Code Monkey home page Code Monkey logo

Comments (9)

dfahlander avatar dfahlander commented on June 1, 2024

when only using a 'where' clause count is executed natively in IndexedDB. In your example there is a filter attached and this makes dexie have to count the rows manually instead. It's doing this by iterating every row that matches the where clause and testing it against the provided JS filter.

If there are thousands of unread emails in user's inbox, the count could take some time (500 ms or so).

To optimize this you could flag unread messages differently. Right now you are using 'flags'. Even if it could be indexed using multiEntry index, it cannot be a part of a compound index. So if you could complement this flag with an indexed property such as 'last_opened' (a timestamp), you could have a compound index of [folder_name+last_opened] and query the count as such:

// count all unseen emails
unread = await dexie_db.email
.where({
  folder_name: "INBOX",
  last_opened: 0 // make sure upgrade db and set this property on all items.
})
.count();

// count all seen emails:
unread = await dexie_db.email
.where("[folder_name+last_opened]")
.between(["INBOX", 1], ["INBOX", Dexie.maxKey])
.count();

You could also use a property like "seen" and set it to 1 or 0. The reason I picked a timestamp was just in case this info could be relevant in other scenarios such as listing the 10 most recently opened emails with a natively index based query (where-clause based with a .limit(10)).

from dexie.js.

Bloodcapillary avatar Bloodcapillary commented on June 1, 2024

when only using a 'where' clause count is executed natively in IndexedDB. In your example there is a filter attached and this makes dexie have to count the rows manually instead.
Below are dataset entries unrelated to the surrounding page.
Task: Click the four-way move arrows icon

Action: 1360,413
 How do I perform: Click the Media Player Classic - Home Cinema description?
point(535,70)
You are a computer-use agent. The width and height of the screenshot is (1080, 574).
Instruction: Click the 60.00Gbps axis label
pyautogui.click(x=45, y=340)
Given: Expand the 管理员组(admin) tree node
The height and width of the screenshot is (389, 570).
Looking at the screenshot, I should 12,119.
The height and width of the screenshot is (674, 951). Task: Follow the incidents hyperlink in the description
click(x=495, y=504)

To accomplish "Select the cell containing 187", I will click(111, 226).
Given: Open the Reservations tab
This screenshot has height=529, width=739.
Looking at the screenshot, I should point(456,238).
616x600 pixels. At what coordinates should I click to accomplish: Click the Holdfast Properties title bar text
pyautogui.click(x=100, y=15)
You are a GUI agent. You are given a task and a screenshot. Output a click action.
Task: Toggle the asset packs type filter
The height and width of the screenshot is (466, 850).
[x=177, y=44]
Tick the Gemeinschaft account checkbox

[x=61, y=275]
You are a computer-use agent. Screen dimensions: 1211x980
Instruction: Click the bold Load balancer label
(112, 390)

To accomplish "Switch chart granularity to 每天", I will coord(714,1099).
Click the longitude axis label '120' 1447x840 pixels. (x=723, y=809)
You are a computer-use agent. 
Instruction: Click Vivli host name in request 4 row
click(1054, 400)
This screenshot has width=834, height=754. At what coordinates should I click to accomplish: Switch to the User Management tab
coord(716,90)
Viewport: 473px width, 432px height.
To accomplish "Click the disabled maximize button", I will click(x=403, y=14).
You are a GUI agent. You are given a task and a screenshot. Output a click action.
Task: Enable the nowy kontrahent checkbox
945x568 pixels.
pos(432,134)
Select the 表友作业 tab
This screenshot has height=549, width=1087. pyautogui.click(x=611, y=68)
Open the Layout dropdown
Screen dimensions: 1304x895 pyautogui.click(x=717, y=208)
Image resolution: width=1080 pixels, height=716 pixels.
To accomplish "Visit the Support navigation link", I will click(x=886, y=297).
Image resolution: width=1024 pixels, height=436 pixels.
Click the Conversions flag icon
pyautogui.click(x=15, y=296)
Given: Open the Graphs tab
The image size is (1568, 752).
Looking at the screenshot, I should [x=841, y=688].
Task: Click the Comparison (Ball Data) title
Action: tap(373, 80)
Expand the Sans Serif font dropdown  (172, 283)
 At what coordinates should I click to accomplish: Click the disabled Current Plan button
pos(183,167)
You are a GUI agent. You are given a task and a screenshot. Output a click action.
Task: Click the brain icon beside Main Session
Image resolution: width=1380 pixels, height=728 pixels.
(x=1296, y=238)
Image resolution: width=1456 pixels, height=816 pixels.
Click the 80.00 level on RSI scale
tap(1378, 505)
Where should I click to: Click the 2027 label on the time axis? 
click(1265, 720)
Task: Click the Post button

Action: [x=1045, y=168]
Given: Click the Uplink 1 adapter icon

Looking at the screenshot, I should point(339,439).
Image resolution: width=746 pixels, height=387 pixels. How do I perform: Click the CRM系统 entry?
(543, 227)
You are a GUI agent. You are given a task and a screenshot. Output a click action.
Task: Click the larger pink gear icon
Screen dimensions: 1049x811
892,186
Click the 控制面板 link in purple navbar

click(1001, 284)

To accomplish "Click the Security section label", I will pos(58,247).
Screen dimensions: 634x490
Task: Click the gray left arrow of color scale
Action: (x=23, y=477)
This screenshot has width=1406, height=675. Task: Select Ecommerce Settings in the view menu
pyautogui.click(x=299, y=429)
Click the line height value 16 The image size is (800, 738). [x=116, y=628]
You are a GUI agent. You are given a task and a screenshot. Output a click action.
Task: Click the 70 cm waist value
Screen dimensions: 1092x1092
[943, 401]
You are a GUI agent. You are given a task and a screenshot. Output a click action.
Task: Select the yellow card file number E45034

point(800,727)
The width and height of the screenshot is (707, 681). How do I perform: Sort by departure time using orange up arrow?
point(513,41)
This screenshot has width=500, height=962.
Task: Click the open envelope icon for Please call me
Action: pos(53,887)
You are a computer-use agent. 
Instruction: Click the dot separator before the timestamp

It's doing this by iterating every row that matches the where clause and testing it against the provided JS filter.

If there are thousands of unread emails in user's inbox, the count could take some time (500 ms or so).

To optimize this you could flag unread messages differently. Right now you are using 'flags'. Even if it could be indexed using multiEntry index, it cannot be a part of a compound index. So if you could complement this flag with an indexed property such as 'last_opened' (a timestamp), you could have a compound index of [folder_name+last_opened] and query the count as such:

// count all unseen emails
unread = await dexie_db.email
.where({
  folder_name: "INBOX",
  last_opened: 0 // make sure upgrade db and set this property on all items.
})
.count();

// count all seen emails:
unread = await dexie_db.email
.where("[folder_name+last_opened]")
.between(["INBOX", 1], ["INBOX", Dexie.maxKey])
.count();

You could also use a property like "seen" and set it to 1 or 0. The reason I picked a timestamp was just in case this info could be relevant in other scenarios such as listing the 10 most recently opened emails with a natively index based query (where-clause based with a .limit(10)).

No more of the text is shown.